**WHAT TO PRODUCE**. Copy out all of the data below word for word, changing nothing.
## BEGIN
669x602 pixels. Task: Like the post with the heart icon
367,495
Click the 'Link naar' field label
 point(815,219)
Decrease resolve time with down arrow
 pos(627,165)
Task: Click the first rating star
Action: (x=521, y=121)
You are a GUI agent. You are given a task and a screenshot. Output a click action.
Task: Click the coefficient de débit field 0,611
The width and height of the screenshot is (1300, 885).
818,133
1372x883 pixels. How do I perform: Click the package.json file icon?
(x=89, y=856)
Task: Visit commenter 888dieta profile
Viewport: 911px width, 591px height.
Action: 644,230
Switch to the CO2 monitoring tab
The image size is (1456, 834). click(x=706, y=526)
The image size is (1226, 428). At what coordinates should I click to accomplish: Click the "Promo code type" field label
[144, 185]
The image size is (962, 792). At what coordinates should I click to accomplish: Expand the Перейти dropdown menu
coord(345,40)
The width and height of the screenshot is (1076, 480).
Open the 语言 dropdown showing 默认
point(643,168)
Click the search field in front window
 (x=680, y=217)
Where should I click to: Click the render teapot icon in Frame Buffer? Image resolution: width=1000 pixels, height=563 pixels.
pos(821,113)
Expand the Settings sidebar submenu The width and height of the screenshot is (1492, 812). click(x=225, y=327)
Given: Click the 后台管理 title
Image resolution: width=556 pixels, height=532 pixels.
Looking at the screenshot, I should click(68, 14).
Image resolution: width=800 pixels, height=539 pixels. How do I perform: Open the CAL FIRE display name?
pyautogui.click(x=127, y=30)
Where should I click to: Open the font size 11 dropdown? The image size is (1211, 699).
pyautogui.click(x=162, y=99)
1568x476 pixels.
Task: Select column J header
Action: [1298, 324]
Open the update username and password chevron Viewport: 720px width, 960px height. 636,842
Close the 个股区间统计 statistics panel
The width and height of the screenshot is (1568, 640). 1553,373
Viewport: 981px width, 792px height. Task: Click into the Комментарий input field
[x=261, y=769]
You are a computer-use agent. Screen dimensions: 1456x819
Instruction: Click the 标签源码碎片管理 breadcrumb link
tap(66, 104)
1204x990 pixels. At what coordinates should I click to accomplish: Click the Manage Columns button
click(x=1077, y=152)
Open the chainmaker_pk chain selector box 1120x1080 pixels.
## END
**WRITTEN SOLUTION**.
669x602 pixels. Task: Like the post with the heart icon
367,495
Click the 'Link naar' field label
 point(815,219)
Decrease resolve time with down arrow
 pos(627,165)
Task: Click the first rating star
Action: (x=521, y=121)
You are a GUI agent. You are given a task and a screenshot. Output a click action.
Task: Click the coefficient de débit field 0,611
The width and height of the screenshot is (1300, 885).
818,133
1372x883 pixels. How do I perform: Click the package.json file icon?
(x=89, y=856)
Task: Visit commenter 888dieta profile
Viewport: 911px width, 591px height.
Action: 644,230
Switch to the CO2 monitoring tab
The image size is (1456, 834). click(x=706, y=526)
The image size is (1226, 428). At what coordinates should I click to accomplish: Click the "Promo code type" field label
[144, 185]
The image size is (962, 792). At what coordinates should I click to accomplish: Expand the Перейти dropdown menu
coord(345,40)
The width and height of the screenshot is (1076, 480).
Open the 语言 dropdown showing 默认
point(643,168)
Click the search field in front window
 (x=680, y=217)
Where should I click to: Click the render teapot icon in Frame Buffer? Image resolution: width=1000 pixels, height=563 pixels.
pos(821,113)
Expand the Settings sidebar submenu The width and height of the screenshot is (1492, 812). click(x=225, y=327)
Given: Click the 后台管理 title
Image resolution: width=556 pixels, height=532 pixels.
Looking at the screenshot, I should click(68, 14).
Image resolution: width=800 pixels, height=539 pixels. How do I perform: Open the CAL FIRE display name?
pyautogui.click(x=127, y=30)
Where should I click to: Open the font size 11 dropdown? The image size is (1211, 699).
pyautogui.click(x=162, y=99)
1568x476 pixels.
Task: Select column J header
Action: [1298, 324]
Open the update username and password chevron Viewport: 720px width, 960px height. 636,842
Close the 个股区间统计 statistics panel
The width and height of the screenshot is (1568, 640). 1553,373
Viewport: 981px width, 792px height. Task: Click into the Комментарий input field
[x=261, y=769]
You are a computer-use agent. Screen dimensions: 1456x819
Instruction: Click the 标签源码碎片管理 breadcrumb link
tap(66, 104)
1204x990 pixels. At what coordinates should I click to accomplish: Click the Manage Columns button
click(x=1077, y=152)
Open the chainmaker_pk chain selector box 1120x1080 pixels.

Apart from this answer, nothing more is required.